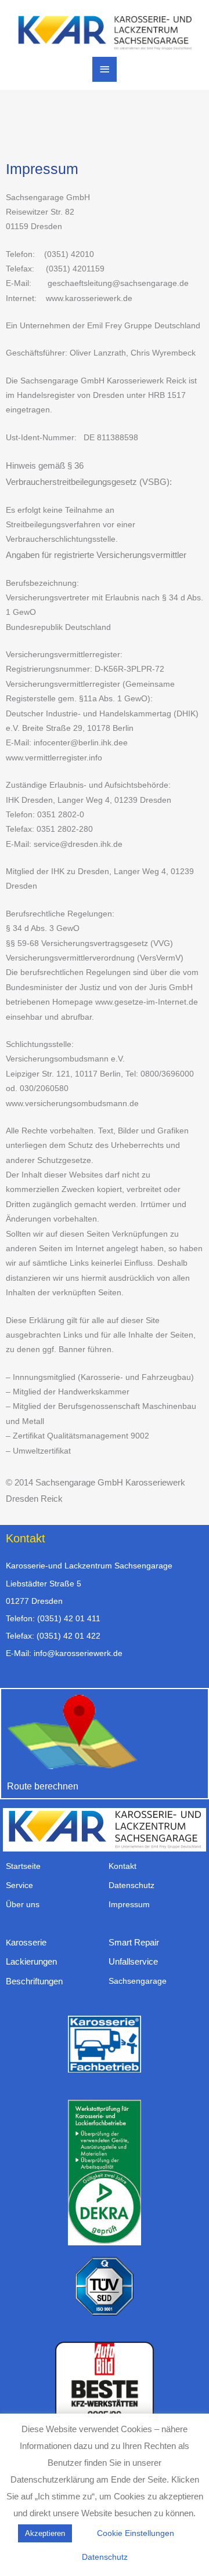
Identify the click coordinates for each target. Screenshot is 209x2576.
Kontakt (122, 1866)
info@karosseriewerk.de (78, 1653)
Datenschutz (131, 1885)
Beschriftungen (34, 1981)
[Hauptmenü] (104, 69)
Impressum (129, 1904)
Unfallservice (133, 1961)
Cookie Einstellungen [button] (135, 2533)
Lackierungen (31, 1961)
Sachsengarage (138, 1981)
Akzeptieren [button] (45, 2533)
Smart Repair (134, 1942)
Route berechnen (42, 1786)
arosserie (28, 1942)
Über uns (22, 1904)
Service (19, 1885)
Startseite (23, 1866)
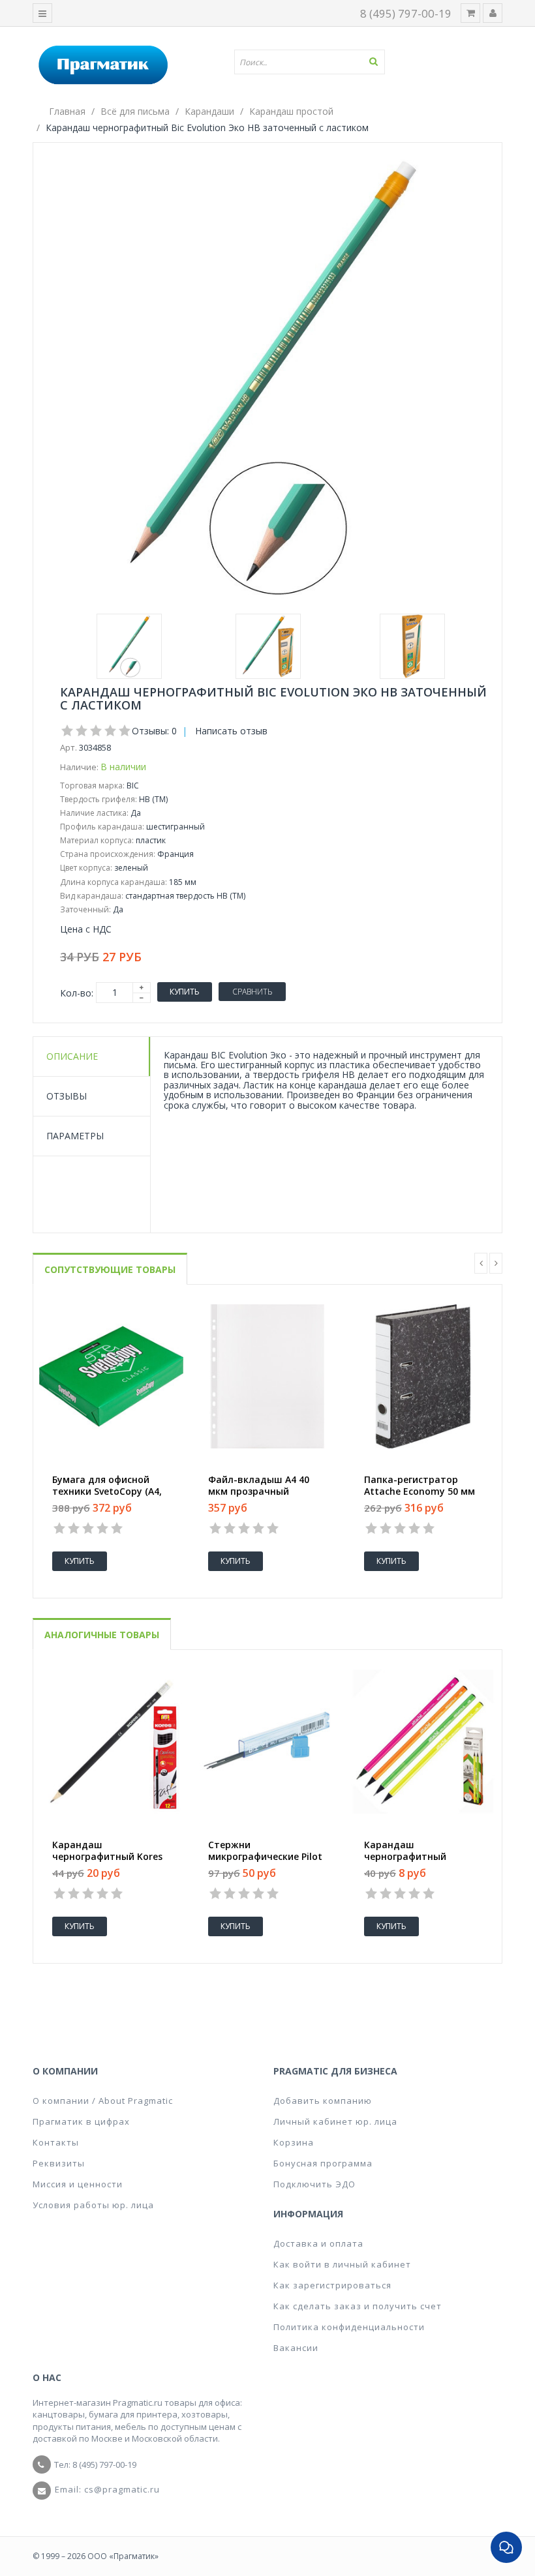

[EXERCISE REQUIREMENTS] Scan the records above line by line, counting those where the word "button" appears, and give the count alone.

[ANSWER BOX] 2